■ **Work instructions**: Rewrite the listing below, substituting "Locate" for every occurrence of "Identify the location of" and leaving everything else unchanged.

......

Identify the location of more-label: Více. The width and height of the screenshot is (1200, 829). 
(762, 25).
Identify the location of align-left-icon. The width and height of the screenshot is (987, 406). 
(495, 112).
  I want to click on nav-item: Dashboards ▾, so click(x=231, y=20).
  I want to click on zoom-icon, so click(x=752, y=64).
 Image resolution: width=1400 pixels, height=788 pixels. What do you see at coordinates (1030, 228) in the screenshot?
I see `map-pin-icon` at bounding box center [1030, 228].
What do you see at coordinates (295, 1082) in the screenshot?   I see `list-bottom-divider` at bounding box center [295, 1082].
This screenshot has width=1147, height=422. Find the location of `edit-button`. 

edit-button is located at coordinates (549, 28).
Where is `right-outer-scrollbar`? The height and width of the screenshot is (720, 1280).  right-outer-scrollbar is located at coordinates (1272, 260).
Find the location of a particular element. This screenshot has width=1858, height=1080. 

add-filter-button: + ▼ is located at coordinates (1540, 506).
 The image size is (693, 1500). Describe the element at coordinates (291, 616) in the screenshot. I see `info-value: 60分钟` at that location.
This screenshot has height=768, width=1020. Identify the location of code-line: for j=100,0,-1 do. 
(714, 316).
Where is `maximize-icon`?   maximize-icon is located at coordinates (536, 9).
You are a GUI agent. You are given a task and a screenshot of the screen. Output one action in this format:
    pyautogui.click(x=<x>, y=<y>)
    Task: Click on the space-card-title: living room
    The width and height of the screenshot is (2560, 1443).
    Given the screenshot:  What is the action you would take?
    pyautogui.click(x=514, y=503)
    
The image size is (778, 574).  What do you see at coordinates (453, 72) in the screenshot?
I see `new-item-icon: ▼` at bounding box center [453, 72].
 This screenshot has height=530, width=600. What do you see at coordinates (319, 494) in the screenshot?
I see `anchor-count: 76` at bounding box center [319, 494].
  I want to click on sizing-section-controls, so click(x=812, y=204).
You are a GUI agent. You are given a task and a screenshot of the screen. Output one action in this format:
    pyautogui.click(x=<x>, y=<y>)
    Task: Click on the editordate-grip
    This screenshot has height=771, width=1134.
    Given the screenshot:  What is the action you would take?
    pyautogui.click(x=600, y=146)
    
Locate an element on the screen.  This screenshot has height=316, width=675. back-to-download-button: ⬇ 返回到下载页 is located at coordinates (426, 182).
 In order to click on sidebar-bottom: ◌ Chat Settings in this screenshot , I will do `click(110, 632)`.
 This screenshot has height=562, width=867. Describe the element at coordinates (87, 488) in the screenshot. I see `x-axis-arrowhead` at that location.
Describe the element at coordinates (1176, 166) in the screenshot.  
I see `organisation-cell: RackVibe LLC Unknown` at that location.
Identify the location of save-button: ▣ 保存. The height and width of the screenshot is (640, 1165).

......

■ **Completed task**:
Locate more-label: Více. The width and height of the screenshot is (1200, 829). 
(762, 25).
Locate align-left-icon. The width and height of the screenshot is (987, 406). 
(495, 112).
  I want to click on nav-item: Dashboards ▾, so click(x=231, y=20).
  I want to click on zoom-icon, so click(x=752, y=64).
 Image resolution: width=1400 pixels, height=788 pixels. What do you see at coordinates (1030, 228) in the screenshot?
I see `map-pin-icon` at bounding box center [1030, 228].
What do you see at coordinates (295, 1082) in the screenshot?   I see `list-bottom-divider` at bounding box center [295, 1082].
This screenshot has width=1147, height=422. Find the location of `edit-button`. 

edit-button is located at coordinates (549, 28).
Where is `right-outer-scrollbar`? The height and width of the screenshot is (720, 1280).  right-outer-scrollbar is located at coordinates (1272, 260).
Find the location of a particular element. This screenshot has width=1858, height=1080. 

add-filter-button: + ▼ is located at coordinates (1540, 506).
 The image size is (693, 1500). Describe the element at coordinates (291, 616) in the screenshot. I see `info-value: 60分钟` at that location.
This screenshot has height=768, width=1020. Locate code-line: for j=100,0,-1 do. 
(714, 316).
Where is `maximize-icon`?   maximize-icon is located at coordinates (536, 9).
You are a GUI agent. You are given a task and a screenshot of the screen. Output one action in this format:
    pyautogui.click(x=<x>, y=<y>)
    Task: Click on the space-card-title: living room
    The width and height of the screenshot is (2560, 1443).
    Given the screenshot:  What is the action you would take?
    pyautogui.click(x=514, y=503)
    
The image size is (778, 574).  What do you see at coordinates (453, 72) in the screenshot?
I see `new-item-icon: ▼` at bounding box center [453, 72].
 This screenshot has height=530, width=600. What do you see at coordinates (319, 494) in the screenshot?
I see `anchor-count: 76` at bounding box center [319, 494].
  I want to click on sizing-section-controls, so click(x=812, y=204).
You are a GUI agent. You are given a task and a screenshot of the screen. Output one action in this format:
    pyautogui.click(x=<x>, y=<y>)
    Task: Click on the editordate-grip
    This screenshot has height=771, width=1134.
    Given the screenshot:  What is the action you would take?
    pyautogui.click(x=600, y=146)
    
Locate an element on the screen.  This screenshot has height=316, width=675. back-to-download-button: ⬇ 返回到下载页 is located at coordinates (426, 182).
 In order to click on sidebar-bottom: ◌ Chat Settings in this screenshot , I will do `click(110, 632)`.
 This screenshot has height=562, width=867. Describe the element at coordinates (87, 488) in the screenshot. I see `x-axis-arrowhead` at that location.
Describe the element at coordinates (1176, 166) in the screenshot.  
I see `organisation-cell: RackVibe LLC Unknown` at that location.
Locate save-button: ▣ 保存. The height and width of the screenshot is (640, 1165).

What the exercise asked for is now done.